I want your CUDA application traces

I recently added the ability to checkpoint CUDA applications and replay individual kernels through Ocelot. Rather than using this for reliability, the intention is to facilitate the automatic creation of CUDA benchmarks and regression tests.

I invite anyone who has an application that they wouldn’t mind contributing to checkout Ocelot from here: Google Code Archive - Long-term storage for Google Code Project Hosting.

Build and install the trunk, link your application against Ocelot, setup a configure.ocelot file to enable trace capture, run your application, and post the resulting traces to this thread. Ideally you should use the most recent version of NVCC targeting the highest shader model (NVCC 4.0, -arch sm_23). Capture and replay should work on any Ocelot device (emulated, llvm, nvidia, or ati).

An example configure.ocelot checkpoint section is as follows:

checkpoint: {

		enabled: true,

		path: "../../tests/traces/ptx2.3/basic/",

		prefix: "UnstructuredMandelbrot_",

		suffix: ".checkpoint"

	}

These traces create a snapshot of memory before and after kernel execution so they can become extremely large. Fortunately they are also typically very amenable to compression, so please compress your trace before posting. I have a 900MB trace that compressed down to 64KB using bzip2. If you have something huge that you still want to contribute feel free to host it yourself and post a link to it.
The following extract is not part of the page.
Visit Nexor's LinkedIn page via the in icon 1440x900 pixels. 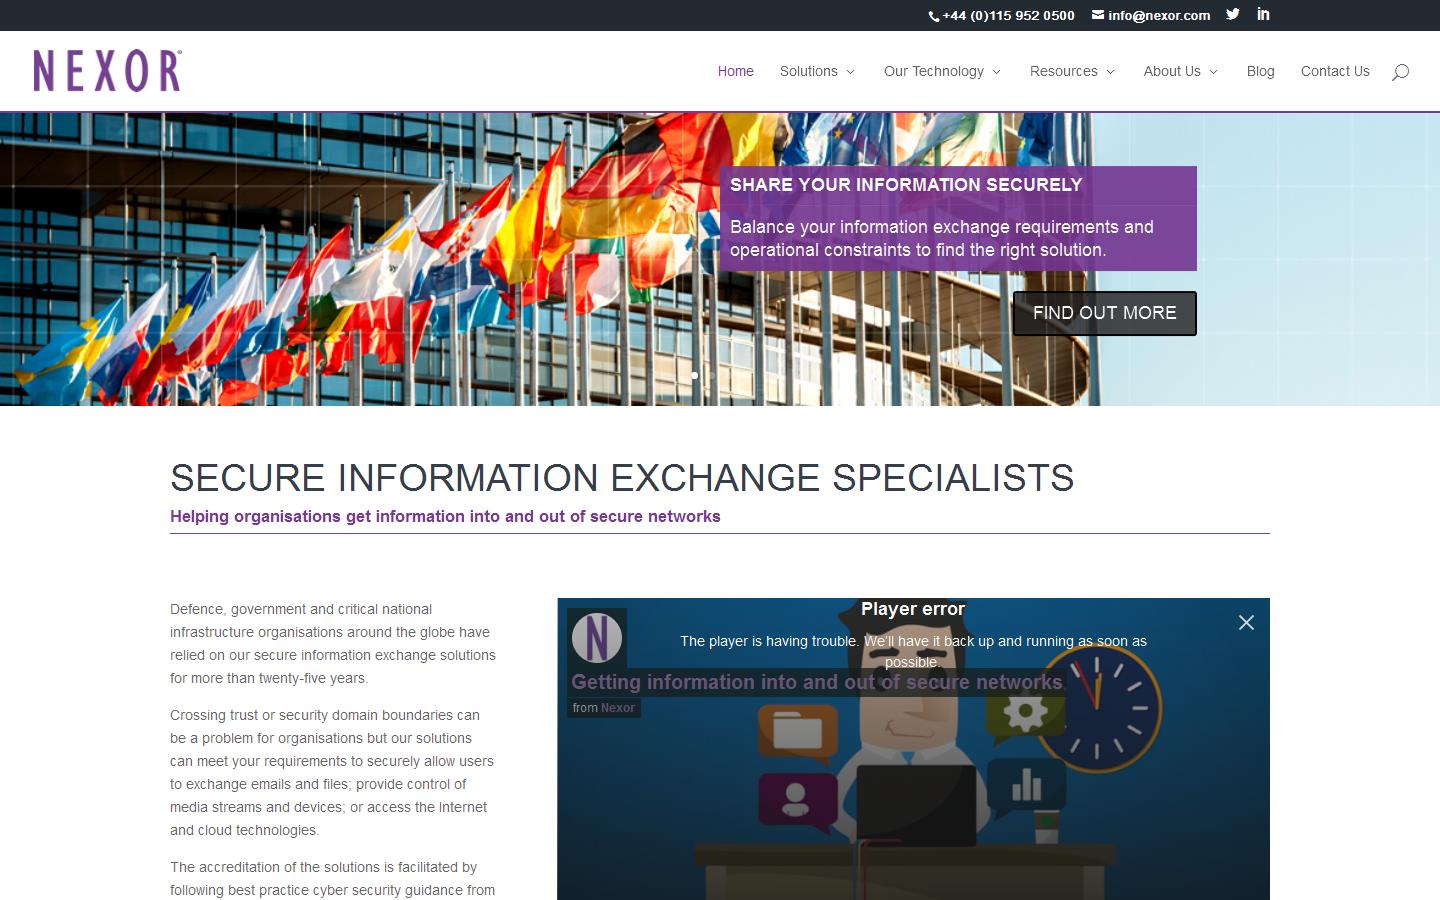[1262, 14]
Periodically I will consolidate the traces posted to this thread into regression test/benchmark suites and post them on the Ocelot website. Anyone is free to download and use them.

I’ll start out by posting a trace from a SQL inner-join benchmark. Join Trace

Some Caveats:

  1. Embedded pointers within global memory are not currently supported. If you do this, your application will produce a trace that will silently fail during execution. I don’t plan on adding support for this in the near future.

  2. The trace format captures the memory state before and after kernel execution as well as the PTX assembly code for each launched kernel. If you don’t want to release your source code, but are comfortable releasing a binary and a checkpoint of your memory state, this may be appealing to you.

EDIT: Updated to note that the trace capture branch is now merged with the trunk.

I’d be happy to submit a trace of hoomd on a typical benchmark. How fast are we talking about file size growing here? Given your description, it seems that the file size grows linearly with the number of kernel launches, correct? Even a 1-second long benchmark of hoomd contains 10,000+ kernel calls.

The file size grows as (memory_allocated_on_device * number_of_kernel_launches); one trace file will be created for each kernel launch. For applications that launch the same kernel multiple times on different data, it is probably sufficient to include traces for only the first (few) kernel(s) in order to be able to characterize the behavior of the application.

Here are traces from the CUDA sdk, and the parboil benchmarks:

Traces

All in all there are about 1400 kernel traces. Be warned though, the gzip files are pretty big (100MB-1GB) and my upload bandwidth is not the best. I’ll continue to update that site with additional traces.